Malawi’s newly-elected President Lazarus Chakwera has appointed women to a record 12 of 31 cabinet positions, with the new female leaders vowing to use their roles to help other women.
Women now hold 39% of the ministerial and deputy minister roles in the cabinet appointed by Chakwera, 65, who unseated Peter Mutharika in a re-run presidential election last month, which compared to about 20% in the previous government.
Vera Kamtukule, chief executive for the Malawi Scotland Partnership who was appointed deputy labour minister, said she would not disappoint women in the southeast African nation.
“There is a lot that happens to women in their workplaces because of their gender,” Kamtukule told the Thomson Reuters Foundation.
“As a woman, I also have a female domestic worker myself and I treat her well since charity begins at home.”
Malawi is ranked 116 out of 153 nations in the World Economic Forum’s 2020 Global Gender Gap index.
Since the last general election in 2019, women have held 22.9% of seats in parliament, according to the Inter-Parliamentary Union, although Malawi has a target of between 30 and 50% women’s representation like many Commonwealth countries.
Chakwera, head of the Malawi Congress Party, told a news conference that the appointment of more women into ministerial positions will ensure “enough representation of women in our administration”.
The move came amid a rise in feminist activism in Malawi and protests this year against sexual violence after a series of alleged police assaults on women.
Four women are now ministers, up from two, including for community development and social welfare, education, and health.
Minister for Forestry and Natural Resources, Nancy Tembo, said her appointment was important as women in Malawi have such a critical relationship with the natural environment.
“If you look at the life of a woman it is synonymous with the environment,” Tembo told the Thomson Reuters Foundation.
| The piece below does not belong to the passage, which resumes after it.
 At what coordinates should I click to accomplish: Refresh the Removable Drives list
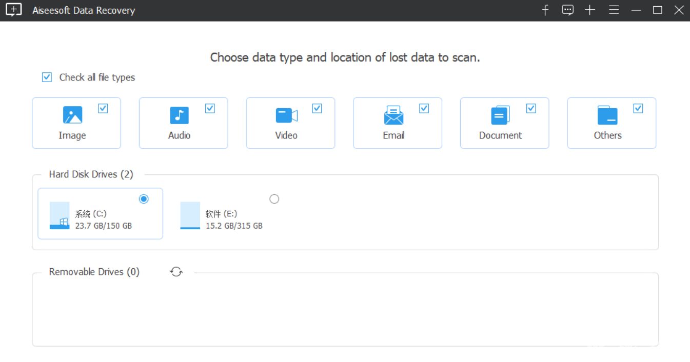tap(176, 272)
“It is a woman who fetches firewood, draws water and provides shade for the family. I will, therefore, ensure that there is sustainability for natural resources.”
Women’s rights campaigners welcomed more women in cabinet, which is the highest since Malawi’s first female head of state, Joyce Banda, appointed eight women in her cabinet in 2012.
But they criticised removing gender as a portfolio from the ministry for children and community development and the fact most women were appointed deputies rather than as ministers.
“I don’t think we’ve had a cabinet where 30% was reached so that’s the reason why we’re applauding the new government,” Maggie Kathewera Banda, executive director for the Women Legal Resource Centre told the Thomson Reuters Foundation.
“But we no longer have a line ministry to look into gender equality … we wonder why the new government has decided to strip it off.”